### Text provided

Posted: Fri Apr 07, 2017 6:06 am
by enricotuccinardi
An essential point of the hypothesis I made in the first post of this thread is that the original reading in both Contra Celsum 1,40 and 1,41 was παρὰ τῷ Ἰορδάνῃ instead of παρὰ τῷ Ἰωάννῃ.
I suggest this because in Contra Celsum 1,48 where Origen paraphrases again the scene of the Baptism, we read indeed:
Furthermore, I will add to my discussion the point made by Celsus when he thinks that Jesus himself spoke about the opening of the heavens and the descent of the Holy Spirit upon him in the form of a dove by the Jordan (παρὰ τῷ Ἰορδάνῃ)...
If this was the case, the presence of John should be excluded from the gospel the Jew of Celsus was reading and many oddities currently present in Origen’s treatise could be explained.
Yesterday, to my great surprise, I found that I was not the first one to propose such a reading.
In the edition of Contra Celsum prepared by Charles Delarue (1643-1725) the passage in Contra Celsum 1,40 reads as follows:
After this he takes the story form the gospel according to Matthew and perhaps also from the other gospels, about the descent of the dove upon the Saviour when he was baptized by John (παρά του Ιωάννου).
In the note associated to παρά του Ιωάννου we read:
Haec desunt in codd. Regio et Basileensi. Vetus Vaticanus legit: παρὰ τῷ Ἰωάννῃ. Quid si vero scribendum sit παρὰ τῷ Ἰορδάνῃ.
Delarue didn’t know that Vetus Vaticanus (Vat. Graecus 386) was the archetype of all manuscripts of Contra Celsum thus preferring in the main text of the treatise the more logical reading “παρά του Ιωάννου” (by John) to the one that modern scholars today accept on the base of textual evidence “παρὰ τῷ Ἰωάννῃ” (beside John). But Delarue also affirms that if the reading of Vetus Vaticanus is accepted then it should be amended with παρὰ τῷ Ἰορδάνῃ, exactly the correction I have proposed.
Moreover. In Contra Celsum, 1,41 Delarue inserts the following note close to the second παρὰ τῷ Ἰωάννῃ of the text.
Codex Jolianus habet in margine παρὰ τῷ Ἰορδάνῃ, quae correctio non spernenda, imo forte etiam ita legendum est sopra, ut monuimus.
Delarue confirms his point of view, but he also informs us that the same correction was already proposed by the reviser of codex Jolianus (Codex Parisinus Suppl. 293).
Re: Was really Jesus beside John in Contra Celsum?

### Given records
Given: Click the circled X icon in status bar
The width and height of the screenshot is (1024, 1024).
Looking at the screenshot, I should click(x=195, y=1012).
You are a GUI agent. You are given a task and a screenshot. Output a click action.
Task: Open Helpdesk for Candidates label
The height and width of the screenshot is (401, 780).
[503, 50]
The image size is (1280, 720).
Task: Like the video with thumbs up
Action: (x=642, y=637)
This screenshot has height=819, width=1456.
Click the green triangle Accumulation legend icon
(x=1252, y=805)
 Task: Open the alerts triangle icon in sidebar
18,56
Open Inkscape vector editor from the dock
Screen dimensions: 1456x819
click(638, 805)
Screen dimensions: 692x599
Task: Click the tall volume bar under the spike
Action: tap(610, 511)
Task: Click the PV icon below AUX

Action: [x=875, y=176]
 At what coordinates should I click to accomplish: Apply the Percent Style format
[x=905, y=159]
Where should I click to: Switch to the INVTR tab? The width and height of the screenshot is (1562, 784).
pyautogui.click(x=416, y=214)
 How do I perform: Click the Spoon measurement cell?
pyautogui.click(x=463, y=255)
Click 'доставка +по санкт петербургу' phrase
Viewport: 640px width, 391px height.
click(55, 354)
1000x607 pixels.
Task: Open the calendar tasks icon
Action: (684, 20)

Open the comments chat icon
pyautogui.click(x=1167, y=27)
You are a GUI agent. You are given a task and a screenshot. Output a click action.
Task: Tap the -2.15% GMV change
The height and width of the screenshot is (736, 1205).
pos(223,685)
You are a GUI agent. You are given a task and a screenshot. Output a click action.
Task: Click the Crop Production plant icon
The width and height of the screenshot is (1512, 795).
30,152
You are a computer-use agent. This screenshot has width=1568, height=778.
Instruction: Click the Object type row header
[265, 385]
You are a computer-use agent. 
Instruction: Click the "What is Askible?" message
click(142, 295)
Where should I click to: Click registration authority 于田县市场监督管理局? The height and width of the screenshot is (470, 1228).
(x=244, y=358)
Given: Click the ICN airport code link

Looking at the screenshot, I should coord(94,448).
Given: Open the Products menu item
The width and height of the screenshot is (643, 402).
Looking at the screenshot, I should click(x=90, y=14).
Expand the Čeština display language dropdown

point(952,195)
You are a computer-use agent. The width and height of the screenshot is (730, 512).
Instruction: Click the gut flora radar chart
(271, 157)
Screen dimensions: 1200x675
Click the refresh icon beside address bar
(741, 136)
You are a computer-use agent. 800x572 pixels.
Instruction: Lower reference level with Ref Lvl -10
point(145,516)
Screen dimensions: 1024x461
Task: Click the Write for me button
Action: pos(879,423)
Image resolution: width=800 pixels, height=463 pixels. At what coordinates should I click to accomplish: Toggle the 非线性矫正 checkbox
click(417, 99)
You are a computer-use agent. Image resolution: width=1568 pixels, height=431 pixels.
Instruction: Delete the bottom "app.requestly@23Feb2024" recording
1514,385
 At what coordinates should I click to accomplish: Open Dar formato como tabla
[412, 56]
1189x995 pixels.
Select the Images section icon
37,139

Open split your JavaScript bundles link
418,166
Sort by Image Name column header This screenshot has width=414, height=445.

### Things to do
1 - List every passage of Contra Celsum, by book and chapter number, that the forum post cites.
2 - Reproduce the records from "1189x995 pixels." down to the end of the records, replacing "column header" with "column heading" and keeping everything else the same.

### Answers per task
1 -
1,40
1,41
1,48

2 -
1189x995 pixels.
Select the Images section icon
37,139

Open split your JavaScript bundles link
418,166
Sort by Image Name column heading This screenshot has width=414, height=445.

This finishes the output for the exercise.